→ Text section:
________________________________________

Later that year, Doleac and coauthors published a research review in Brookings citing her controversial naloxone study claiming that both naloxone and syringe exchange programs were unsupported by rigorous research. Opioid health researchers immediately demanded a retraction, pointing to heaps of prior research suggesting that these policies reduce overdose deaths (among other benefits). . . .
Ben-Menachem connects this to debates between economists and others regarding the role of causal inference. He writes:
While causal inference can be useful, it is insufficient on its own and arguably not always necessary in the policy context. By contrast, Vera produces research using a very wide variety of methods. This work teaches us about the who, where, when, what, why, and how of criminalization. Causal inference primarily tells us “whether.”
I disagree with him on this one. Propensity score matching (which should be followed up with regression adjustment; see for example our discussion here) is a method that is used for causal inference. I will also channel my causal-inference colleagues and say that, if your goal is to estimate and understand the effects of a policy, causal inference is absolutely necessary. Ben-Menachem’s mistake is to identify “causal inference” with some particular forms of natural-experiment or instrumental-variables analyses. Also, no matter how you define it, causal inference primarily tells us, or attempts to tell us, “how much” and “where and when,” not “whether.” I agree with his larger point, though, which is that understanding (what we sometimes call “theory”) is important.
I think Ben-Menachem’s framing of this as economists-doing-causal-inference vs. other-researchers-doing-pluralism misses the mark. Everybody’s doing causal inference here, one way or another, and indeed matching can be just fine if it is used as part of a general strategy for adjustment, even if, as with other causal inference methods, it can do badly when applied blindly.
But let’s move on. Ben-Menachem continues:
In a recent interview about Arnold Ventures’ funding priorities, Doleac explained that her goal is to “help build the evidence base on what works, and then push for policy change based on that evidence.” But insisting on “rigorous” evidence before implementing policy change risks slowing the steady progress of decarceration to a grinding halt. . . .
In an email, Vera’s Turner echoed this point. “The cost of Doleac’s apparently rigid standard is that it not only devalues legitimate methods,” he wrote, “but it sets an unreasonably and unnecessarily high burden of proof to undo a system that itself has very little evidence supporting its current state.”

________________________________________

→ Work to complete:
1. In the passage on causal inference and policy research, what does the author say propensity score matching should be followed up with?
2. Resume the passage on causal inference and policy research, picking up after its final sentence.

→ Given material:

________________________________________

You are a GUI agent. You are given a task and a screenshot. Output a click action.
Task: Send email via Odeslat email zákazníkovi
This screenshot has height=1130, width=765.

________________________________________

→ The replies:
1. Regression adjustment.

2.
Indeed, mass incarceration was not built on “rigorous research.” . . . Yet today some philanthropists demand randomized controlled trials (or “natural experiments”) for every brick we want to remove from the wall of mass incarceration. . . .
Decarceration is a fight that takes place on the streets and in city halls across America, not in the halls of philanthropic organizations. . . . the narrow emphasis on the evaluation standards of academic economists will hamstring otherwise promising efforts to undo the harms of criminalization.
Several questions arise here:
1. What can be learned from this now-controversial research project? What does it tell us about the effects of New York college-in-prison programs, or about programs to reduce prison time?
2. Given the inevitable weaknesses of any study of this sort (including studies that Doleac or I or other methods critics might like), how should its findings inform policy?
3. What should advocates’ or legislators’ views of the policy options be, given that the evidence in favor of the status quo is far from rigorous by any standard?
4. Given questions 1, 2, 3 above, what is the relevance of methodological critiques of any study in a real-world policy context?
Let me go through these four questions in turn.
1. What can be learned from this now-controversial research project?
First we have to look at the study! Here it is: “The Impacts of College-in-Prison Participation on Safety and Employment in New York State: An Analysis of College Students Funded by the Criminal Justice Investment Initiative,” published in November 2023.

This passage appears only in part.